===== TASK DATA

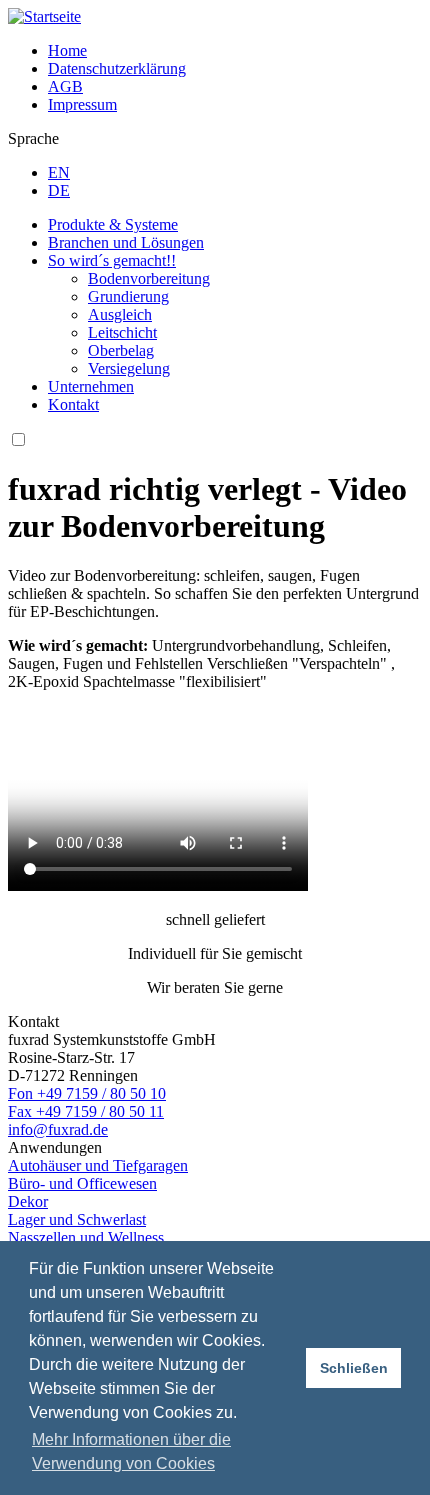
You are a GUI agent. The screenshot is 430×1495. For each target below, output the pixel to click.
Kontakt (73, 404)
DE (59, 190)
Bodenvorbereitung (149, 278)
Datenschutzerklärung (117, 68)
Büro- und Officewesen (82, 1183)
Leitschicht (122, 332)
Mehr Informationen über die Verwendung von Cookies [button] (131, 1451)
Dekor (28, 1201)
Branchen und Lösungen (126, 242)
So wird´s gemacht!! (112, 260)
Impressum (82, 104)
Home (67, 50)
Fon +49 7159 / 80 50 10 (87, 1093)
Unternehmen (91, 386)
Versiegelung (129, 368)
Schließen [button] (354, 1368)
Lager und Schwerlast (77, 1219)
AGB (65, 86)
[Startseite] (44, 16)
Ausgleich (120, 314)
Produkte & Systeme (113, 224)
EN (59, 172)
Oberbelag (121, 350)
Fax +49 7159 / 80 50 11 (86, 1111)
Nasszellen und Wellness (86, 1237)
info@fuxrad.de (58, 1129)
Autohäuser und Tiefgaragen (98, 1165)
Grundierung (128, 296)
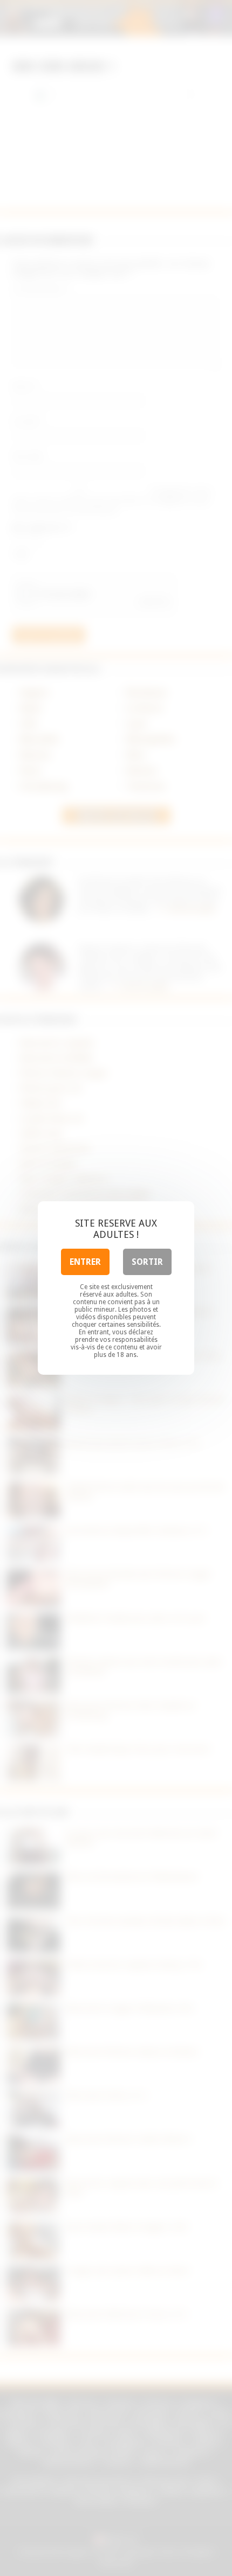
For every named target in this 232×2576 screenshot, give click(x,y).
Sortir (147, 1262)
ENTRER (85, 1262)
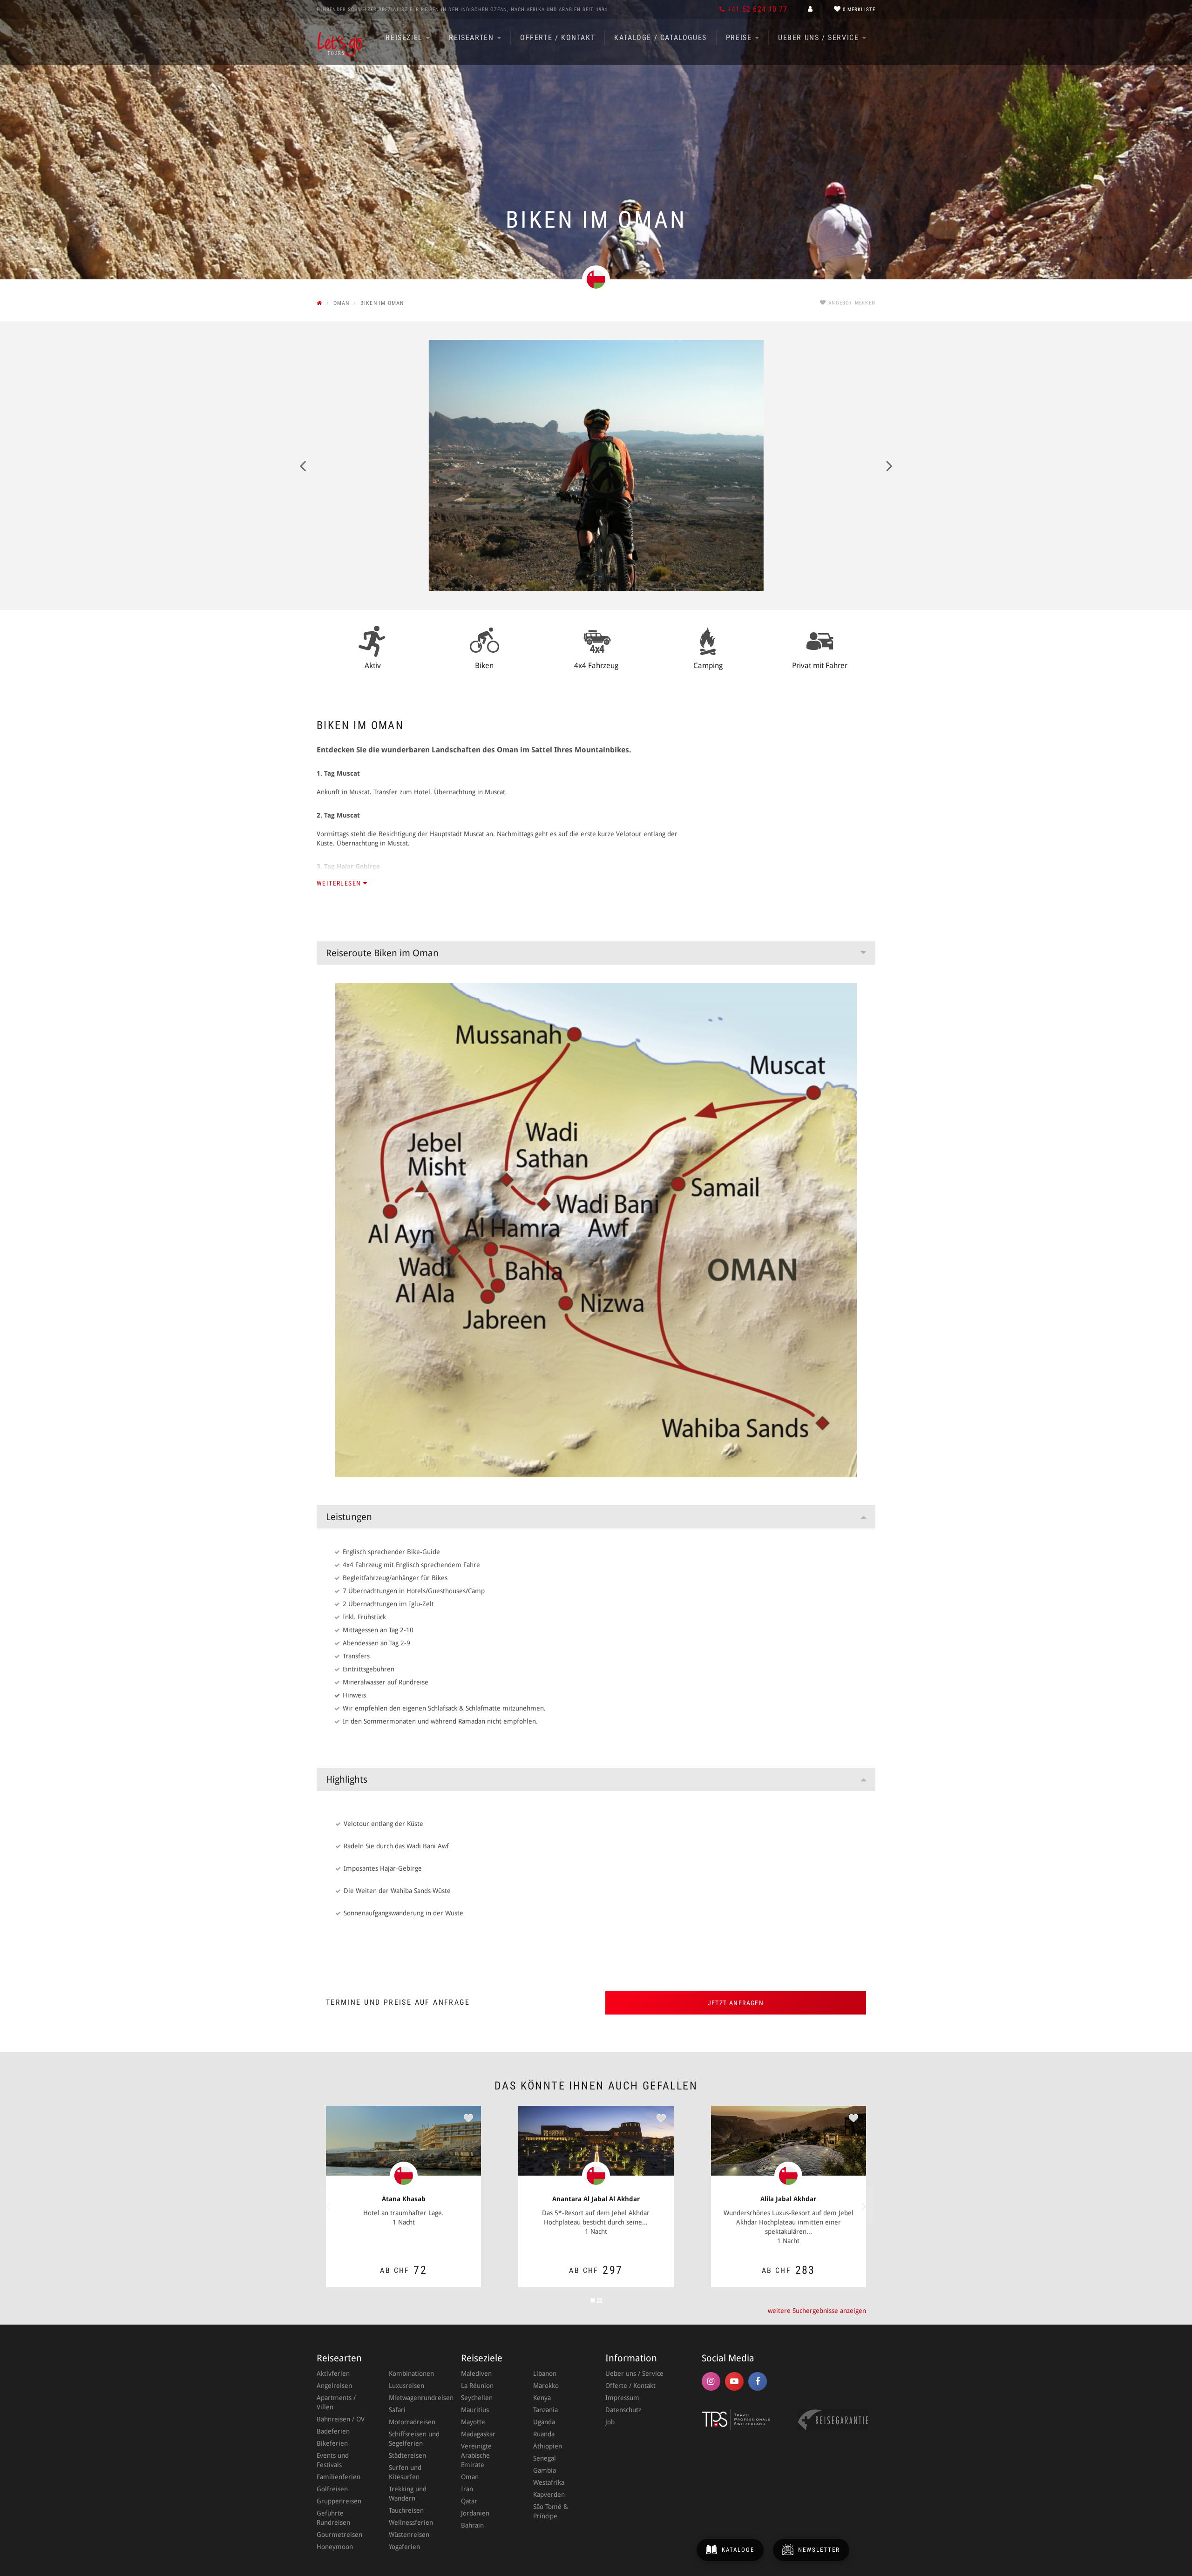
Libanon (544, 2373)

==========

:: TASK ITEM ::
Count the lines in the records that include the word "target". Report the total alone.

:: PROBLEM SOLUTION ::
2